By BRIDGET SMITH
I sat in a news editorial meeting the other day and there was a discussion about what stories would be covered for the day.
One of those was a suicide awareness press conference. Families who had lost relatives would be there to talk to the press. There would be a quilt with all the suicide victims faces on it. I was relieved I wouldn’t be covering it. I watched how everyone squirmed around the editorial table and the delicate discussion about how to cover it ensued. Suicide. It just makes people uncomfortable.
I wasn’t uncomfortable though. Because it happened to me. It had been six years since my family unravelled like a plot out of a novel. If someone had told me my mum would die of cancer, your brother would go to jail in the US and your other brother would commit suicide within a six month period I would have told them – wrong family, sorry.
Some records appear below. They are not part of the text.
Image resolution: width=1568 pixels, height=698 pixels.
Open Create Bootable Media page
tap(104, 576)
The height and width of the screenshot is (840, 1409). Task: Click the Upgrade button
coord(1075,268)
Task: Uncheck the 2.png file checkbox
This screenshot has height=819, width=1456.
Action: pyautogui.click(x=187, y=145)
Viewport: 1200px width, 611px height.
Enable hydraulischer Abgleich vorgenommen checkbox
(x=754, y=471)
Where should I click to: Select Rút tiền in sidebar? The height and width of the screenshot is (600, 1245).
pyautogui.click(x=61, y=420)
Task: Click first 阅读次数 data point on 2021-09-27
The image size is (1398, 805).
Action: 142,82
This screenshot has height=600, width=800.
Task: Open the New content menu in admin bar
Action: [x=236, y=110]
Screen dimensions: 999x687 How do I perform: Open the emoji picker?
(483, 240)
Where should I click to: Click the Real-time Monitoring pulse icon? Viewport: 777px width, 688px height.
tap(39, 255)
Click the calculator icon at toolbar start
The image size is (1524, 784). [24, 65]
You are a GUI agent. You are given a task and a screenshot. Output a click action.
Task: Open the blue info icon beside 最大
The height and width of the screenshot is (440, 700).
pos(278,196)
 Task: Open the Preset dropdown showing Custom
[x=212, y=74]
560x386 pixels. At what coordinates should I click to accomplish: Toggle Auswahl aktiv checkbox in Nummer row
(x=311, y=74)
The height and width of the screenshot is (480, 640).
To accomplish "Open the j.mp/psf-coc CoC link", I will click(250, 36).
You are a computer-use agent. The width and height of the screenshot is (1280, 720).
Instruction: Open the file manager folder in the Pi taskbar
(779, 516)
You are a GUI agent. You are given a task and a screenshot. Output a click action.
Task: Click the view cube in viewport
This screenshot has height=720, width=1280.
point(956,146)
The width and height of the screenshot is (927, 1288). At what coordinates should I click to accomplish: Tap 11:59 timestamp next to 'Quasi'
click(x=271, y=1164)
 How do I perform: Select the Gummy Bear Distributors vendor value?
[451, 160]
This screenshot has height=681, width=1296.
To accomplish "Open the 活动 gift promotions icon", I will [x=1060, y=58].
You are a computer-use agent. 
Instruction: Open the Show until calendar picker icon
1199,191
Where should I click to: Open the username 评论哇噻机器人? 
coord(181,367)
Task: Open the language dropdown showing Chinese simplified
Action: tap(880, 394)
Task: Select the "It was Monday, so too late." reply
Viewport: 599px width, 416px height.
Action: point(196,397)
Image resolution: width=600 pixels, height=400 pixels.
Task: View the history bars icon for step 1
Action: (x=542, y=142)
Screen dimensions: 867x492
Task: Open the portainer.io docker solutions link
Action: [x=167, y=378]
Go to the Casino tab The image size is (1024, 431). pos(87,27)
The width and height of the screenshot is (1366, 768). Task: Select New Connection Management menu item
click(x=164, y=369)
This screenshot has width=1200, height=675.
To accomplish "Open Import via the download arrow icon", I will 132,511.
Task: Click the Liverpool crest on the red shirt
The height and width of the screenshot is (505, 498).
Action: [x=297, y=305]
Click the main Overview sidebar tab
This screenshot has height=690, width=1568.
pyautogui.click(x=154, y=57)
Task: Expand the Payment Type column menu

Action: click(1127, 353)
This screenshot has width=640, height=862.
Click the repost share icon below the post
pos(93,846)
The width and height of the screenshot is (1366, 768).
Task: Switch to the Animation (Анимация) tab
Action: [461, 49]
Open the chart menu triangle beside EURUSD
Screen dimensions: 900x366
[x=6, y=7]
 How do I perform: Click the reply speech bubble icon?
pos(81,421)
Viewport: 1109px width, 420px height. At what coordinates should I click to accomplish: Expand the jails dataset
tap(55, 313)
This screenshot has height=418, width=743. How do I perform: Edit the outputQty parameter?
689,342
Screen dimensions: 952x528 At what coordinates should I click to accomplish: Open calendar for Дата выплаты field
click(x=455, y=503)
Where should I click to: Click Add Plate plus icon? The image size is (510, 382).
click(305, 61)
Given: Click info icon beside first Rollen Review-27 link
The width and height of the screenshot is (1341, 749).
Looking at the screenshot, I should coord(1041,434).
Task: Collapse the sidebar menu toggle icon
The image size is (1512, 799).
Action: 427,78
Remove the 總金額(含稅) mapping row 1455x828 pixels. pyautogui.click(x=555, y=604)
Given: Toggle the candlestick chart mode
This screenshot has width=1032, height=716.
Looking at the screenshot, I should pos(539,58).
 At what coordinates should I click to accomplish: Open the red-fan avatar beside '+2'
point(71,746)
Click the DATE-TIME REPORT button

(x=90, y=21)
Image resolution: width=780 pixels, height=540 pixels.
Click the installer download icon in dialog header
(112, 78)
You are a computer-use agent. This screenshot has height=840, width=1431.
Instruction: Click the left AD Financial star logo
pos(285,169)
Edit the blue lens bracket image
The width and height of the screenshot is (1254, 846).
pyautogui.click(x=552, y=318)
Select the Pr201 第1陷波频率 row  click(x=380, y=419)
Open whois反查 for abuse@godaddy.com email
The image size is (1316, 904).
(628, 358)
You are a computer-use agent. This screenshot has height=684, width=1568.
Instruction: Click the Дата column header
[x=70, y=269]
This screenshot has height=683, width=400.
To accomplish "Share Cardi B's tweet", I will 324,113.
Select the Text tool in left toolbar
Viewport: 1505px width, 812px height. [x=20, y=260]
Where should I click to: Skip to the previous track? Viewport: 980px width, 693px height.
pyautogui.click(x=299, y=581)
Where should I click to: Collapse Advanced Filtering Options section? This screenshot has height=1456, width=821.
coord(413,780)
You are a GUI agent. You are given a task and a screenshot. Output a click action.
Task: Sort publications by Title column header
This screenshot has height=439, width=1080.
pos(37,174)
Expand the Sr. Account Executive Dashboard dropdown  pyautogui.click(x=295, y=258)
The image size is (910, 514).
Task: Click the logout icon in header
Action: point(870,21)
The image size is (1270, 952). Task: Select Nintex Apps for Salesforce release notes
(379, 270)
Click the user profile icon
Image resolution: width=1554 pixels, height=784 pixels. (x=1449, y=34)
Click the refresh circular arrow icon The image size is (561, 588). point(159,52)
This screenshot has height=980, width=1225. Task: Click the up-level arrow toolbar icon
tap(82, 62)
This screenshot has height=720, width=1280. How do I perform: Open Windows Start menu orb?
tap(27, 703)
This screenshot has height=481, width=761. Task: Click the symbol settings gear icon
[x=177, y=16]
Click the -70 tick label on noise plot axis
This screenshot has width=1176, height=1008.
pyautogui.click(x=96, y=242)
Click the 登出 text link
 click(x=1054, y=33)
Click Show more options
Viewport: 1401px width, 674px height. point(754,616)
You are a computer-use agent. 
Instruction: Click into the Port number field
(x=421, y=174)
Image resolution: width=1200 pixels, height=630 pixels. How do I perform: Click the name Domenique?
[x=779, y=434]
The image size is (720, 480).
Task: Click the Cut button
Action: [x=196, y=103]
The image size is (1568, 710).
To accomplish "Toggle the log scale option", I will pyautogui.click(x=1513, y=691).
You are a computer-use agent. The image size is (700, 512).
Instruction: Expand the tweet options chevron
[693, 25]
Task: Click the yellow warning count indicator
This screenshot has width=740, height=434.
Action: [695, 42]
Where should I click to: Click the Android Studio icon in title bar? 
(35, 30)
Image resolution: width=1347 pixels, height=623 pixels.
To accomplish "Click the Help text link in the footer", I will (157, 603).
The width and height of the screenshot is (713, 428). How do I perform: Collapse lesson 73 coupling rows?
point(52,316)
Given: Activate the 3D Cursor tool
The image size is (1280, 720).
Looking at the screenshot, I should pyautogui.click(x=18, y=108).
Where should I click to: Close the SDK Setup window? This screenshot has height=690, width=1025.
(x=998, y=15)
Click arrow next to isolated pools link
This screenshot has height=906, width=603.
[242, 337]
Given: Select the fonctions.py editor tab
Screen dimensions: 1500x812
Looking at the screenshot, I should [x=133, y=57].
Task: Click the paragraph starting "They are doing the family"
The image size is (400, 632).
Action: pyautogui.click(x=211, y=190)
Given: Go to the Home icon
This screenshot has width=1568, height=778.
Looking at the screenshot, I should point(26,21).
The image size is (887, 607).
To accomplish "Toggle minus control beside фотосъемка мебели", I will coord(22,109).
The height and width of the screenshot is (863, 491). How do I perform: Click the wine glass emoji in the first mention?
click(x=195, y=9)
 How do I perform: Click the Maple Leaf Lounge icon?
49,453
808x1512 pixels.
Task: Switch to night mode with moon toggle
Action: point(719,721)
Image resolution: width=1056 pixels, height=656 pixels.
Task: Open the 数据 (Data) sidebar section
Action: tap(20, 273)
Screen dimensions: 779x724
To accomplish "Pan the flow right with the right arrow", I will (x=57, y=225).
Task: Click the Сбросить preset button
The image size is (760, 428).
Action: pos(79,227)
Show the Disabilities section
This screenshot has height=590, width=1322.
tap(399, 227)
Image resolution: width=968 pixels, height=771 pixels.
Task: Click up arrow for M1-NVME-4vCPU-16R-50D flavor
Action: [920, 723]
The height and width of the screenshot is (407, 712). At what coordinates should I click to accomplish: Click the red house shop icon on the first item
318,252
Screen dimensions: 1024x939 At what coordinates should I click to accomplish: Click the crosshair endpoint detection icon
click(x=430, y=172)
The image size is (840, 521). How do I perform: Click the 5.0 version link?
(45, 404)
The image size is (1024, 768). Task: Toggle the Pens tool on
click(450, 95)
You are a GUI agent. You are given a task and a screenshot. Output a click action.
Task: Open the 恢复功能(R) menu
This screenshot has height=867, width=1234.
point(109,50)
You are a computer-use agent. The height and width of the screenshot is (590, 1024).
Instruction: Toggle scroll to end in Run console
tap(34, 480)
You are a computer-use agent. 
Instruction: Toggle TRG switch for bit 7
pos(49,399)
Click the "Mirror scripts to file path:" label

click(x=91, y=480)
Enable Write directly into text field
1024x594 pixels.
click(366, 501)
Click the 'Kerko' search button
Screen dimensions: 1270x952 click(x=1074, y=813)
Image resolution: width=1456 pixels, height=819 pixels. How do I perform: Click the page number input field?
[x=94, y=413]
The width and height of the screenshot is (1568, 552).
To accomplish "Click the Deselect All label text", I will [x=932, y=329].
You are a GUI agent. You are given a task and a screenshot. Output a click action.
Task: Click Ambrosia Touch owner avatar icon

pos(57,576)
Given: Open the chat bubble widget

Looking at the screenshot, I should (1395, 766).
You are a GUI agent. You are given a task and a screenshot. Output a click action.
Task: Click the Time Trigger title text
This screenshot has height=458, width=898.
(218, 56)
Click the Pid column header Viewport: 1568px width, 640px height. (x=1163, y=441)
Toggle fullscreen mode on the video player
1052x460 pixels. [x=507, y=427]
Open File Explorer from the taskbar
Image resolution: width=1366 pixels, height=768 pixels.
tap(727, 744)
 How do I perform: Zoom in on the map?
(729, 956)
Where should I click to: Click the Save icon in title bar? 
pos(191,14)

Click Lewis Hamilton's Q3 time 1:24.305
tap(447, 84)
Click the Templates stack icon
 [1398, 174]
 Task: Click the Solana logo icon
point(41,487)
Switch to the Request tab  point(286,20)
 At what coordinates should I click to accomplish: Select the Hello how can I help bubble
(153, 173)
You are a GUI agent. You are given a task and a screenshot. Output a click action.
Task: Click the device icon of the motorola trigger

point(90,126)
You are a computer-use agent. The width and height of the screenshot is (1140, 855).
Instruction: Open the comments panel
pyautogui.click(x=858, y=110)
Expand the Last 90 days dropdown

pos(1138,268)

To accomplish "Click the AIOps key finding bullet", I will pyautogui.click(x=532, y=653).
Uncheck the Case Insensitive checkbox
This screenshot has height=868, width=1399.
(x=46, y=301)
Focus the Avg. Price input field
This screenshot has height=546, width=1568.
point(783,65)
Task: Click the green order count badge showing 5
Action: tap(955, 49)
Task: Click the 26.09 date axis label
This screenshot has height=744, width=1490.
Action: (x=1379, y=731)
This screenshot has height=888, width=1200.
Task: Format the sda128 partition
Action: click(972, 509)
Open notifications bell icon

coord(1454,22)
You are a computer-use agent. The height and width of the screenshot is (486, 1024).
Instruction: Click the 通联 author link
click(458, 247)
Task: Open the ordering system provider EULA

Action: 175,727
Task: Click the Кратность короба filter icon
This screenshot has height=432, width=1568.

This Christmas Eve will mark six years since my brother decided to hang himself at home after a night out. He was only 30 (possibly 31 I was never good with birthdays). We were the best of friends and like any siblings the worst of friends at times. If you think people find it hard to know what to say when you are grieving, try matching it with suicide. It is awkward and silent. And not fun when Christmas carols are playing in the background either. As I say, awkward.
My brother had simply lost his way. Probably smoked too much pot in his late teens, a broken down relationship with his partner, the loss of his mother and brother going to jail and a father who couldn’t cope. It was a far cry from the idyllic childhood in small town Central Queensland. We were a broken family.